A partir da autocrítica, é importante refletir sobre o papel da religião na nossa realidade. Identificar com atenção qual tem sido o lugar da religião no cotidiano, na cultura e não só na política. Admitir que não há um papel apenas, são papéis plurais da religião. É preciso atentar para a ambiguidade destes papéis. É imprescindível assumir que as religiões, não só o Cristianismo, têm uma função de sustentação da vida na região. Esta sustentação da vida foi percebida de maneira estrondosa, nos últimos tempos, como algo também rentável economicamente, por todos os grupos religiosos. A multiplicidade de templos, movimentos e mídias dentro das igrejas é econômica e simbolicamente rentável. Gera alegria ter adeptos, ter gente que escuta os discursos produzidos.

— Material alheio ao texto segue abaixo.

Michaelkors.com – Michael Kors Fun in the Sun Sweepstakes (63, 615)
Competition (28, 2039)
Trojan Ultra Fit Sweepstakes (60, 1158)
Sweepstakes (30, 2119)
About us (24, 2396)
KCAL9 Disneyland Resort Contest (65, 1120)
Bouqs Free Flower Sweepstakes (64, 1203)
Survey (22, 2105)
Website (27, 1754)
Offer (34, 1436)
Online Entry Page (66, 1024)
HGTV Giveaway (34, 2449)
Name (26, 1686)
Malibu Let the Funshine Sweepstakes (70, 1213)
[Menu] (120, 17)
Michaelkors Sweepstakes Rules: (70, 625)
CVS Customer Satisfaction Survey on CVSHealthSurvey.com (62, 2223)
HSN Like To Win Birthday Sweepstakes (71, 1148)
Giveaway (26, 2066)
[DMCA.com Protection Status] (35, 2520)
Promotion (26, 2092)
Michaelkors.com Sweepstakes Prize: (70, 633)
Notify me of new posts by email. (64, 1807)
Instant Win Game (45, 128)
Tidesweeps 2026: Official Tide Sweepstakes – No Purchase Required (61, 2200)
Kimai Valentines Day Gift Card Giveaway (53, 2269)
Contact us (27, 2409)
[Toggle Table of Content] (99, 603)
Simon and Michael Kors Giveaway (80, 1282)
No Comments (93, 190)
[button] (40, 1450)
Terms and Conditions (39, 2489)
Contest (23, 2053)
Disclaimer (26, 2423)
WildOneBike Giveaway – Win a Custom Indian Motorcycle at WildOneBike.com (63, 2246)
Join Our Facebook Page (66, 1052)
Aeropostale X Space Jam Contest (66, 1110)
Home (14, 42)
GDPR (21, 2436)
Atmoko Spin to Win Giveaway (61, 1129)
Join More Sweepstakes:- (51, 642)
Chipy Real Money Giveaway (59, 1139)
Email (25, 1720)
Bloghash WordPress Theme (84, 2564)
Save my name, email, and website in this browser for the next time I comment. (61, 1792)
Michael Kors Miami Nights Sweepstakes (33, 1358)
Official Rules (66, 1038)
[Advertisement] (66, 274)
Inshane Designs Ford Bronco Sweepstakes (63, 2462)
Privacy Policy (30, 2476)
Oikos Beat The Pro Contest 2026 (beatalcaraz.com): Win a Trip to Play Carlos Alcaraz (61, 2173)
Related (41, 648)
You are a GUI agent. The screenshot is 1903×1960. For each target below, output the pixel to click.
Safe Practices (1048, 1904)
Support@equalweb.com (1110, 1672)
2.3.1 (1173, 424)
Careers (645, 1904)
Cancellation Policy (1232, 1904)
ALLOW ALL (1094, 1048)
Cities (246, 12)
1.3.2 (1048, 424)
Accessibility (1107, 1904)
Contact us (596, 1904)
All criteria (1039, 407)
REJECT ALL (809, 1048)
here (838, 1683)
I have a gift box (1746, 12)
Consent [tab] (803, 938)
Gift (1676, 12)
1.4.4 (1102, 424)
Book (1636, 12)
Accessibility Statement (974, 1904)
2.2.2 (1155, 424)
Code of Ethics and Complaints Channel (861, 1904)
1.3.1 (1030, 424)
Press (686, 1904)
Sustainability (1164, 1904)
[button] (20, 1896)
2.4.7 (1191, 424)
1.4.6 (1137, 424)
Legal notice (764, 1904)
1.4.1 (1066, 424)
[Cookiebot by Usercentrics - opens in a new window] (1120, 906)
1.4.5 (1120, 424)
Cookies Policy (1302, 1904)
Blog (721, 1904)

A partir destas bases, foi destacadamente apontada a necessidade de os grupos religiosos retomarem ações de desenvolvimento do pensamento crítico, que tanto enfatizaram nos anos 1980. Priorizar as bases, o trabalho comunitário. Retomar a formação da consciência crítica. Isto demanda educação, aprender a escutar e propor mudanças. Implica também trabalhar com a memória e a história dos grupos religiosos e dos movimentos sociais e seus efeitos sobre o presente. Memória que deve ser recuperada e ressignificada. Se grupos fundamentalistas estão formando para a “religião capitalista”, importa retomar a formação comunitária crítica a este sistema, revisando a agenda dos Direitos Humanos e da democracia participativa.

Neste ponto é importante a retomada dos programas de educação popular, com espaços de formação e de comunicação alternativa ressignificados em possíveis ações presenciais (cursos, debates, rodas de conversa) e digitais (produção e circulação de conteúdo em mídias sociais).

Um desafio específico para igrejas é a criação de novos programas de leitura popular da Bíblia contextualizada e ecumênica, colocando as Escrituras Sagradas no centro de projetos de formação de lideranças cristãs que superem a lógica dos fundamentalismos no manejo do texto bíblico.